Better Than the Movies
- First edition hardcover
- Author: Lynn Painter
- Cover artist: Sarah Creech
- Language: English
- Genre: Young adult, contemporary romance
- Set in: Nebraska
- Publisher: Simon & Schuster
- Publication date: May 4, 2021
- Pages: 368
- ISBN: 9781534467620
- Followed by: Nothing Like the Movies

= Better Than the Movies =

2021 novel by Lynn Painter

Better Than the Movies is a young adult romance novel by American author Lynn Painter. It was published on May 4, 2021 by Simon & Schuster. It gained popularity through BookTok with the release of its paperback edition in 2022.

== Synopsis ==
Liz Buxbaum is a long-time fan of romantic comedies, which she uses to connect to her screenwriter mother, who died when she was a child. In her senior year of high school, she attempts to turn her romantic fantasies into reality, when her long-term crush Michael moves back to her hometown. Now that he is back, Liz is determined to draw his attention so that she can invite him to prom, and so convinces Wes Bennet—Liz's next-door neighbor and Michael's new friend—to feign interest in her, despite Wes being a source of irritation for Liz since they were children due to his constant pranks. But things grow complicated when Liz develops a genuine interest in Wes.

== Reception ==
In 2022, the book received a surge in popularity with the release of its paperback edition, which Painter credited to Haley Pham, who called it "the best romance book [she had] ever read." As of March 2026, it has spent 40 months on the monthly New York Times Young Adult Paperback Best Seller List. It spent two months in the number one position.
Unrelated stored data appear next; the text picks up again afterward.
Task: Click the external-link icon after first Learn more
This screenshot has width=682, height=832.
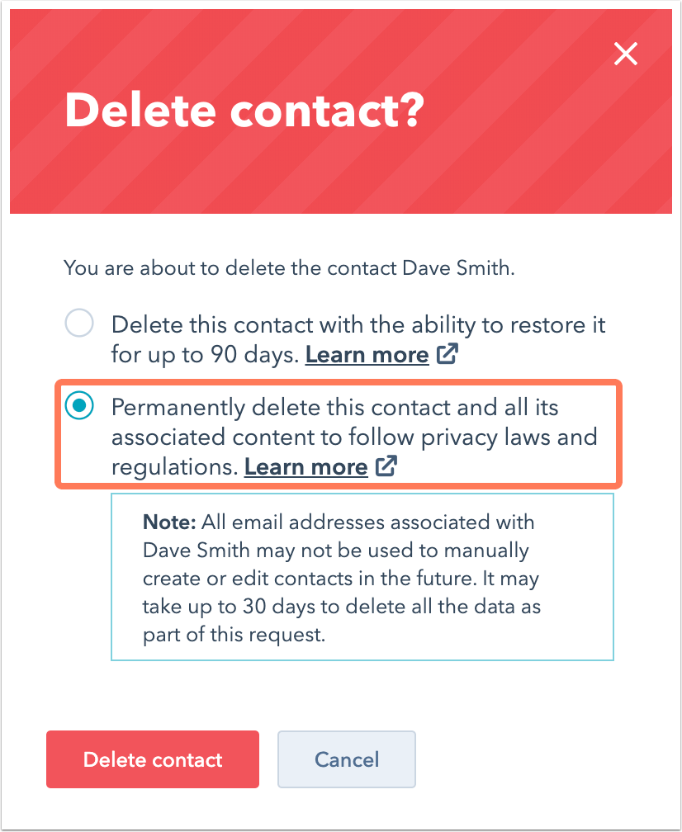Action: coord(447,353)
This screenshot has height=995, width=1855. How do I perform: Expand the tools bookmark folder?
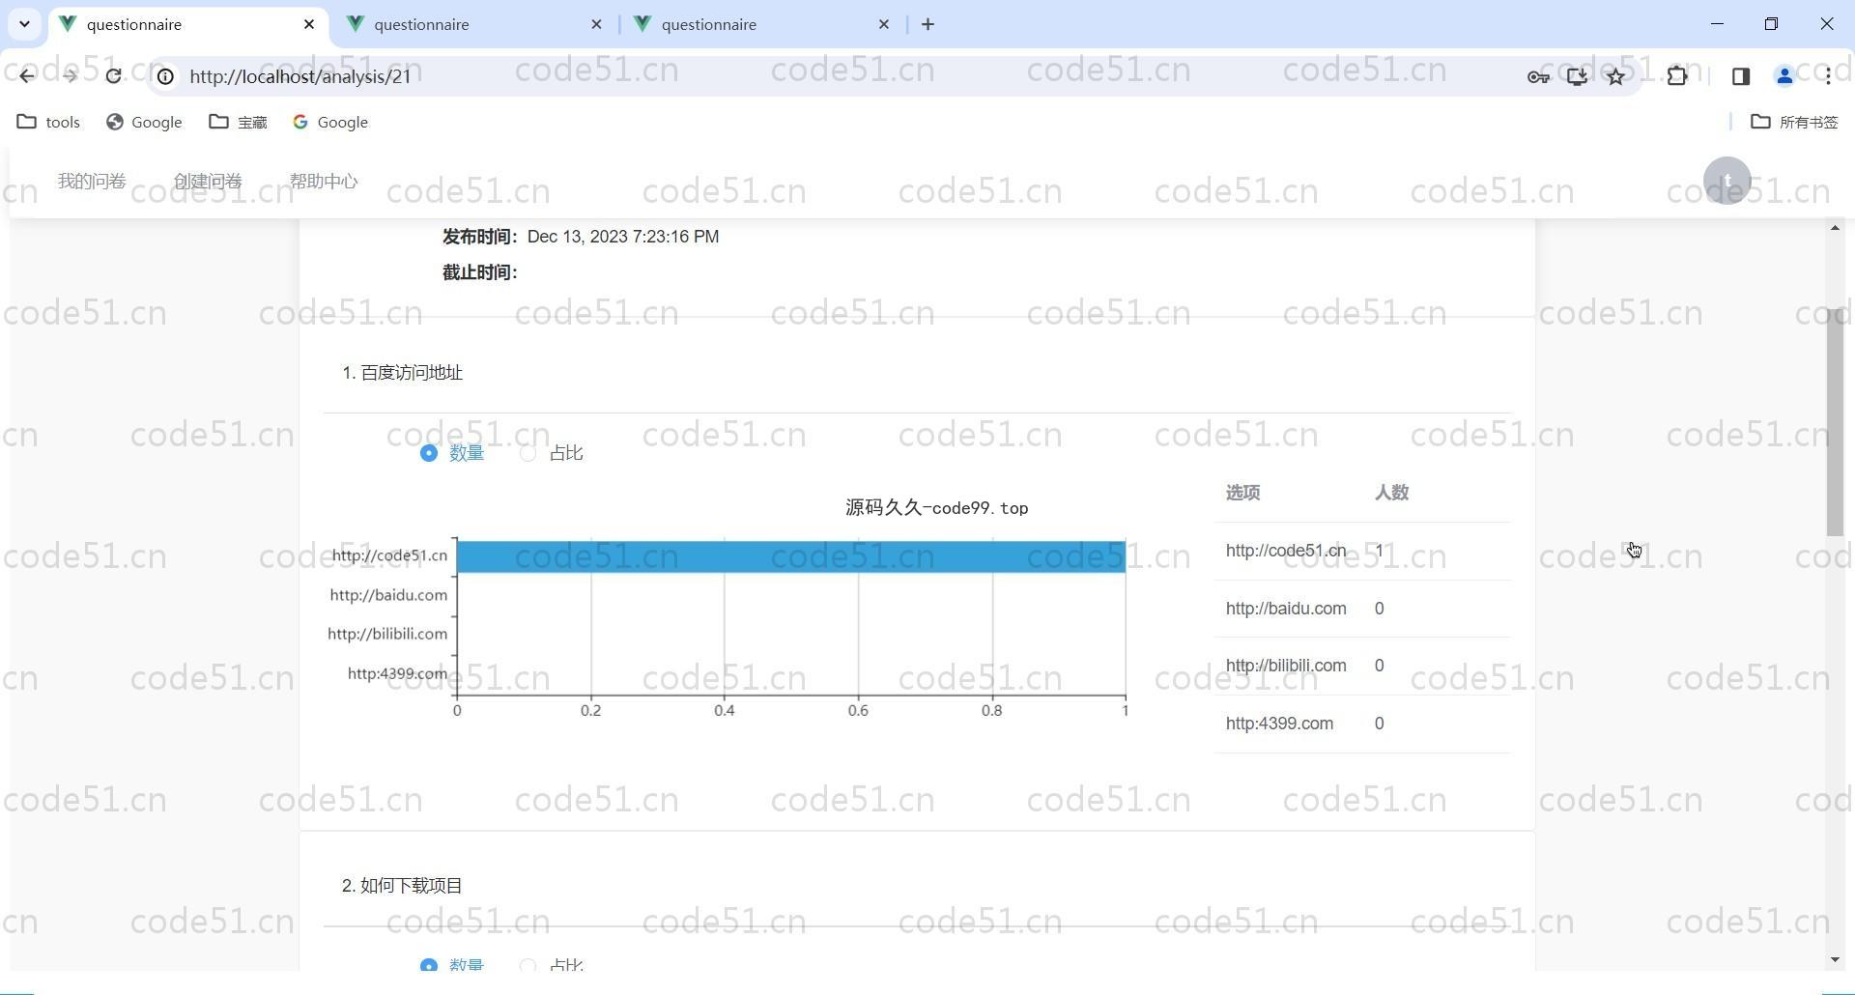(48, 122)
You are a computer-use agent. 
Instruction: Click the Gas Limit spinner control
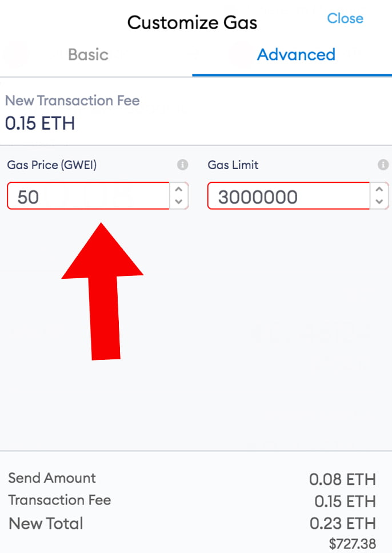(379, 196)
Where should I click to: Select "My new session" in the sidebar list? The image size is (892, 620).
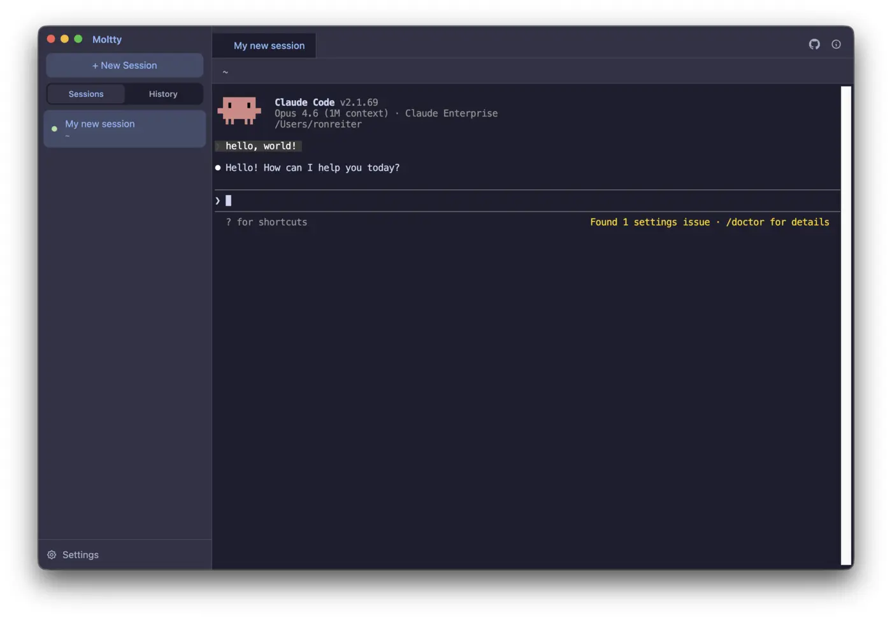100,124
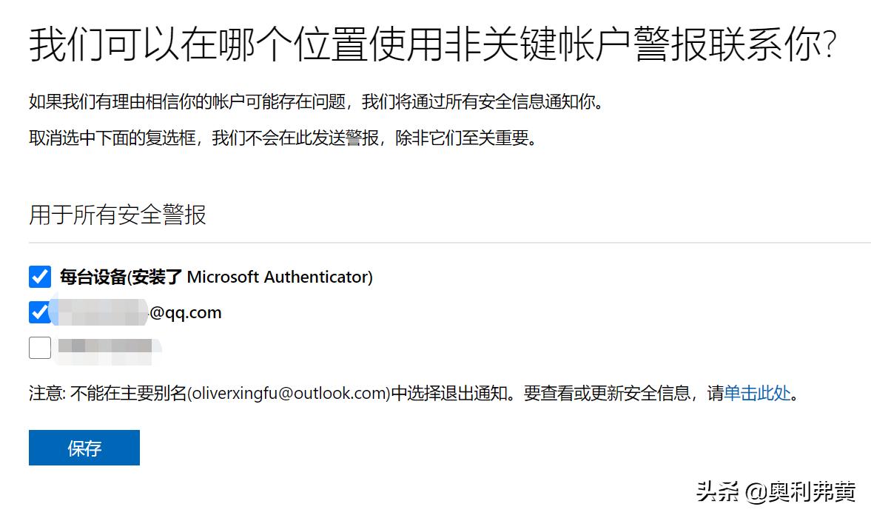The width and height of the screenshot is (871, 518).
Task: Uncheck the @qq.com email checkbox
Action: (x=40, y=312)
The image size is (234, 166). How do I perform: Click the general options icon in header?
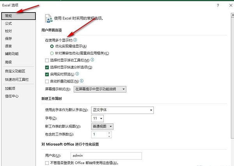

Kirkus Reviews called the novel a "charming, fluffy concoction [that] manages to pack into one goofy plot every conceivable trope". Mary Kamela of School Library Journal noted that fans of romantic comedies would likely be able to predict the direction of the story, but said that it was made enjoyable by its quippy banter, lovable characters, and "will-they-won't-they" tension. Ellis Cochrane gave the book four and a half stars in her review for The Independent, saying that the novel proves that you do not have to be a young adult to enjoy young adult literature.

== Sequel ==
In 2024, a sequel titled Nothing Like the Movies was released. It follows Wes and Liz in college, now broken up. It was nominated for a Goodreads Choice Award for Best Young Adult Fiction.

== Film adaptation ==
In May 2026, a film adaptation was announced to be in development at Netflix, hiring Julia Hart to direct. Hart also co-wrote a draft with her husband and creative partner Jordan Horowitz, who will also produce.